## INSTRUCTIONS TO FOLLOW
Give back exactly the lines of the data below, starting with the line that has "Click the blue dropdown arrow beside Edit" and going on through the line that has "has height=909, width=1600.".

Collected data:
--------------------------------------------------

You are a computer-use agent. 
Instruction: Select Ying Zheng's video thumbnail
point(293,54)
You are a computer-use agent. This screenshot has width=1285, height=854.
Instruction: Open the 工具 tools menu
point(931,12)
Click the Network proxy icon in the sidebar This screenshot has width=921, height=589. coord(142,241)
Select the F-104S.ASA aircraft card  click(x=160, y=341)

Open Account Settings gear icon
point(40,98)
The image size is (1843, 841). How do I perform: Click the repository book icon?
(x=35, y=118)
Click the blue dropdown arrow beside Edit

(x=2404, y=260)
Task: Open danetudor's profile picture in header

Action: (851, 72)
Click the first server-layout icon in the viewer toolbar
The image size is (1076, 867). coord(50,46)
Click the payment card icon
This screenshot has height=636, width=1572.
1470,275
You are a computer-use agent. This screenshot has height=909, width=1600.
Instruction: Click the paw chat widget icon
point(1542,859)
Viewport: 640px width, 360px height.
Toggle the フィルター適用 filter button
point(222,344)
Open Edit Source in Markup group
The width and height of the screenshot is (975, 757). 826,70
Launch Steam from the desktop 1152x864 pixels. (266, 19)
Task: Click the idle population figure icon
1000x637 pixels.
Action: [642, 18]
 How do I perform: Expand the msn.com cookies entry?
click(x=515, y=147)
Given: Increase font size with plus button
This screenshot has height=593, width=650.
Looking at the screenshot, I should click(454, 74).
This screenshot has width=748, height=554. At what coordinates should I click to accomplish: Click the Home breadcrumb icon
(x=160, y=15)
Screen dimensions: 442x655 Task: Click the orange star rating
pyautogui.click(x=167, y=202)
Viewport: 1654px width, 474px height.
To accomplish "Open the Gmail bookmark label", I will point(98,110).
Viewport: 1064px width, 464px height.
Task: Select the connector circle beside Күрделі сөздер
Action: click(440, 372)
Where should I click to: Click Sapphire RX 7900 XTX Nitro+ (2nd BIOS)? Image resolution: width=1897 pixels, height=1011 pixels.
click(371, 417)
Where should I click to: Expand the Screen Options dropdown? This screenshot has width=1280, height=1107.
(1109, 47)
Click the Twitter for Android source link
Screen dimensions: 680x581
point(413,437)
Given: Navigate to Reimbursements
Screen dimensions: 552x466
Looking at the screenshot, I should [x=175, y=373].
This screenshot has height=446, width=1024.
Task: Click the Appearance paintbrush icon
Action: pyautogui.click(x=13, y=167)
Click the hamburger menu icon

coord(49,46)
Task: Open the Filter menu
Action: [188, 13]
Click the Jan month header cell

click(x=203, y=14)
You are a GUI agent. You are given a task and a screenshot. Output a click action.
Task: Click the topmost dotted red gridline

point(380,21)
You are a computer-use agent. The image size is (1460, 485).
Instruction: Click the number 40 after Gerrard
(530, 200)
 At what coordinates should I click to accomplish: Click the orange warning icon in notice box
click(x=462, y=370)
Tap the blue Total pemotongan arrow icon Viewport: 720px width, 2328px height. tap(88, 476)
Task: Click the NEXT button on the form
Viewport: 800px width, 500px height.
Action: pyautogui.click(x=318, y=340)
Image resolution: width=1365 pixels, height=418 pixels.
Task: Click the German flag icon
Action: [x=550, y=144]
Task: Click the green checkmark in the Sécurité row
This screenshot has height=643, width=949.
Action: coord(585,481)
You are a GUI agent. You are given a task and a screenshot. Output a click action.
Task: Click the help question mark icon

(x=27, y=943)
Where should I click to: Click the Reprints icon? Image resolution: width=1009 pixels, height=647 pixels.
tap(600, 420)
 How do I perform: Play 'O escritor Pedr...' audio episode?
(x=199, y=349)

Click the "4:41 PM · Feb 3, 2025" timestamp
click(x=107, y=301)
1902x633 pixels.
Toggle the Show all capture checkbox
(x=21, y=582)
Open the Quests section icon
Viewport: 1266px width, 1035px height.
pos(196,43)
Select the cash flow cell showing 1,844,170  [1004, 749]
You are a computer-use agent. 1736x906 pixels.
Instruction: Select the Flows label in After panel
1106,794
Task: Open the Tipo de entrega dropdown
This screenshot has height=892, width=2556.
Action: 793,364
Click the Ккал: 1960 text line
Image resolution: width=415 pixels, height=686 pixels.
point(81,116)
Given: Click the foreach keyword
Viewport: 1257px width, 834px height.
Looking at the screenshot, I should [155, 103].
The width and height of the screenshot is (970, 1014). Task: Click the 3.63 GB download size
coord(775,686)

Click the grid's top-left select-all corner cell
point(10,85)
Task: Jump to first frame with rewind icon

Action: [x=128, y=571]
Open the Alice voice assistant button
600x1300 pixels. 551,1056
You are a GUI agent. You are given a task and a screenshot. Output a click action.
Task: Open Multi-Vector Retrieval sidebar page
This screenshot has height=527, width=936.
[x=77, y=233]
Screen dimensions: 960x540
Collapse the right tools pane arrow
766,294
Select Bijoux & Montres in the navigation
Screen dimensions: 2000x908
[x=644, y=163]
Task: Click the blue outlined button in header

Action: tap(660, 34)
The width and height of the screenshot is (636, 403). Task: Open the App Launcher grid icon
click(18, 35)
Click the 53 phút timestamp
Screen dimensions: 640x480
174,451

--------------------------------------------------

## RESULT BELOW
Click the blue dropdown arrow beside Edit

(x=2404, y=260)
Task: Open danetudor's profile picture in header

Action: (851, 72)
Click the first server-layout icon in the viewer toolbar
The image size is (1076, 867). coord(50,46)
Click the payment card icon
This screenshot has height=636, width=1572.
1470,275
You are a computer-use agent. This screenshot has height=909, width=1600.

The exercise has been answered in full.